Records shown:
+ + + +

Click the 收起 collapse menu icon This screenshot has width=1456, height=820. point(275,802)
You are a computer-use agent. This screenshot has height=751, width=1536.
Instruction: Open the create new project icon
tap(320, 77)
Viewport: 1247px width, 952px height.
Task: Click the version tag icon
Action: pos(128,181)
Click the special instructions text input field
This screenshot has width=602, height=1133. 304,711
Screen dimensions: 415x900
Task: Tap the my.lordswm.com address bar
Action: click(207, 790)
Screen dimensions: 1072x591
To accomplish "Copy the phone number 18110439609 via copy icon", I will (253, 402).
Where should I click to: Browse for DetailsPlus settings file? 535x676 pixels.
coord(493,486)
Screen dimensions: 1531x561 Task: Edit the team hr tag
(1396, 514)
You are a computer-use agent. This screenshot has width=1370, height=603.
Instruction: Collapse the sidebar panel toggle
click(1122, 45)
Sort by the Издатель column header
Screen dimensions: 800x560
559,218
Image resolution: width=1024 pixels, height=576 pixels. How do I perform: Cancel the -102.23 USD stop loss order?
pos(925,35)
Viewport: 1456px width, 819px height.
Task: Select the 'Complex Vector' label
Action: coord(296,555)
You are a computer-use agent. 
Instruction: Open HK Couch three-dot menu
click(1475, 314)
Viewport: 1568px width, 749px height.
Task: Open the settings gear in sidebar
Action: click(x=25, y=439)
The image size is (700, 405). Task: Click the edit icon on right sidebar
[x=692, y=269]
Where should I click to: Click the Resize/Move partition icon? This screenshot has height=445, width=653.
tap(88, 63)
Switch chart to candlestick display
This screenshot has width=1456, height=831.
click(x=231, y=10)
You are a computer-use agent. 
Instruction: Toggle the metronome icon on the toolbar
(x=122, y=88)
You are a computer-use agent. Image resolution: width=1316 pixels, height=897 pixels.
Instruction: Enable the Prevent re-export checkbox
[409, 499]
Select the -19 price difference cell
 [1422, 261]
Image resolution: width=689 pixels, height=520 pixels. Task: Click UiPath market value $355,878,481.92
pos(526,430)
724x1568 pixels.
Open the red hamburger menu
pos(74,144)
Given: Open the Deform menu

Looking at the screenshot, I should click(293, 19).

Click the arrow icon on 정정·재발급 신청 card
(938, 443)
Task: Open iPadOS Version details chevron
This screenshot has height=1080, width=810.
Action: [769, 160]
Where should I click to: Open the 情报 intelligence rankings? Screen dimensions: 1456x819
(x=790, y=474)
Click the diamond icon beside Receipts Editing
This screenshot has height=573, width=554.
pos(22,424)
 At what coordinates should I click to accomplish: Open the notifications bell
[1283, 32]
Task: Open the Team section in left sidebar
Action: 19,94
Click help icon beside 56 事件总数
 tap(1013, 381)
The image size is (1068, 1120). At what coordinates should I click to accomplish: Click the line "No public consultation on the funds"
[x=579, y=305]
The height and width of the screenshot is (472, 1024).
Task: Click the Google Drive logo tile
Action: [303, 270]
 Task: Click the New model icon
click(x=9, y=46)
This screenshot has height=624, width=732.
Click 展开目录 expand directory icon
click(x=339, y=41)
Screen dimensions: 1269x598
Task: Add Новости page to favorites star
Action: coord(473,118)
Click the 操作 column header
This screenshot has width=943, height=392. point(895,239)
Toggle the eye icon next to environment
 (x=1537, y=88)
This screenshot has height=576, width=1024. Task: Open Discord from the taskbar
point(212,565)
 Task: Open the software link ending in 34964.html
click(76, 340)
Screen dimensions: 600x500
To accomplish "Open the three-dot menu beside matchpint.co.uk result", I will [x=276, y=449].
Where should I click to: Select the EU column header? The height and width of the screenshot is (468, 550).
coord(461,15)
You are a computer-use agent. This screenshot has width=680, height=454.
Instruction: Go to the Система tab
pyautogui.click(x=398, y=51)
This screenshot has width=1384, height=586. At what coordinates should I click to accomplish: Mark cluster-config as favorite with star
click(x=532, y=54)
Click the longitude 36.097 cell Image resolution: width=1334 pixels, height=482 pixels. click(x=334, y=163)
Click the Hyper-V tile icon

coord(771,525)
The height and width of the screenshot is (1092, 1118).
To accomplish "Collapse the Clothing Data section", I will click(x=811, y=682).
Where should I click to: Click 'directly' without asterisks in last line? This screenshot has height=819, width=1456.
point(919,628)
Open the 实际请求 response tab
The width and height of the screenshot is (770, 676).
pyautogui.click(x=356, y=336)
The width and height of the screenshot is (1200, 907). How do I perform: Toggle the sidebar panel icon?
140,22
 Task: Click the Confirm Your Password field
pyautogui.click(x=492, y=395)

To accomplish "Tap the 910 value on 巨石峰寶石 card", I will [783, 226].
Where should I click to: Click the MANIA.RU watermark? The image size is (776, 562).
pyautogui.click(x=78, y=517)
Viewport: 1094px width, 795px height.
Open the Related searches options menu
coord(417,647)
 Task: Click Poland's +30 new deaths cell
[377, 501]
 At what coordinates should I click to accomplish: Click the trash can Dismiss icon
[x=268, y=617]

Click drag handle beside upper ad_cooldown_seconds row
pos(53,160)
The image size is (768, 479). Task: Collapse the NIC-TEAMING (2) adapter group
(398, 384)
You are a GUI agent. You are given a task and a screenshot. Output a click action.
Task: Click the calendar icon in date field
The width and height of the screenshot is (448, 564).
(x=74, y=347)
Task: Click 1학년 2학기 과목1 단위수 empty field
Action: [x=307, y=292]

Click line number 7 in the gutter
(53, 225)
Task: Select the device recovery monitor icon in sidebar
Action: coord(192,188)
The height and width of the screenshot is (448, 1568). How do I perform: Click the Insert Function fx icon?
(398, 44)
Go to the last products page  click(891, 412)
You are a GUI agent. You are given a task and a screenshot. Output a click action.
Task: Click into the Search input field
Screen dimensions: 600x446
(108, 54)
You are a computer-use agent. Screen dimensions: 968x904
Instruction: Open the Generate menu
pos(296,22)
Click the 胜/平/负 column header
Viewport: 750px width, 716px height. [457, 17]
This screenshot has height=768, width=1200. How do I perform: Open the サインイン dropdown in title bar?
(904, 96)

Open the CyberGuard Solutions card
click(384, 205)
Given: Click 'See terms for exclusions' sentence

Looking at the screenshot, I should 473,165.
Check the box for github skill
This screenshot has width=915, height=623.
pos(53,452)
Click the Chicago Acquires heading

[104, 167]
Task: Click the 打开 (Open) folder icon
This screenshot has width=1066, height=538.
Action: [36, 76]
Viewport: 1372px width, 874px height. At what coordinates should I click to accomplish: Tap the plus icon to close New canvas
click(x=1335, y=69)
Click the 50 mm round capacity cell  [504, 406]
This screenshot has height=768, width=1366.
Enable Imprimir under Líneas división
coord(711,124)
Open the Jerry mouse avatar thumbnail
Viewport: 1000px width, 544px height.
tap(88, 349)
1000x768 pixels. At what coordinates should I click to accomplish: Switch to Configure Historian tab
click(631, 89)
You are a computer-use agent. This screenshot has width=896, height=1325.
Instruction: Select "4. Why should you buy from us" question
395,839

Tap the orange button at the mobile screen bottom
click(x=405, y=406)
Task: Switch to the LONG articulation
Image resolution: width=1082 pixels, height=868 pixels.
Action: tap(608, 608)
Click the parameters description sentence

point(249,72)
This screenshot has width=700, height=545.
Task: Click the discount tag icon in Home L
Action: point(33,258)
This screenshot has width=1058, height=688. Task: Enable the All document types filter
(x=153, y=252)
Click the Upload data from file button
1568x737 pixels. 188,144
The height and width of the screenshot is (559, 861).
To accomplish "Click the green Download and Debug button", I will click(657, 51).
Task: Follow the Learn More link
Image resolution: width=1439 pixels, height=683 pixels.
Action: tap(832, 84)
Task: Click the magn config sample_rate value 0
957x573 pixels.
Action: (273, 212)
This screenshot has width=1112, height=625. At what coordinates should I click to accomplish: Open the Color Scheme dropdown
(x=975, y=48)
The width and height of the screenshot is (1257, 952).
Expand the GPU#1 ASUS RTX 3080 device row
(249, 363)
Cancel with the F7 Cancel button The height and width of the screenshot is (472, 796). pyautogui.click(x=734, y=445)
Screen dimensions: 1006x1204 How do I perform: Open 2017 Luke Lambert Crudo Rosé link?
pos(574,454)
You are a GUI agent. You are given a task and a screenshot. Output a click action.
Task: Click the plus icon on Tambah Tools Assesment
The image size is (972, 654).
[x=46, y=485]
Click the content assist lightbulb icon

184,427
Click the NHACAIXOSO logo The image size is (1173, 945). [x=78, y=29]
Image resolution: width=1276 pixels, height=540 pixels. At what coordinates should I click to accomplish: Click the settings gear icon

+ + + +

What is being asked: What lines in the material above hold the string "computer"? List them.

Solution to this task:
You are a computer-use agent. This screenshot has height=751, width=1536.
You are a computer-use agent. This screenshot has width=1370, height=603.
You are a computer-use agent. 
You are a computer-use agent. 
You are a computer-use agent. Image resolution: width=1316 pixels, height=897 pixels.
You are a computer-use agent. This screenshot has width=680, height=454.
You are a computer-use agent. Screen dimensions: 968x904
You are a computer-use agent. This screenshot has width=896, height=1325.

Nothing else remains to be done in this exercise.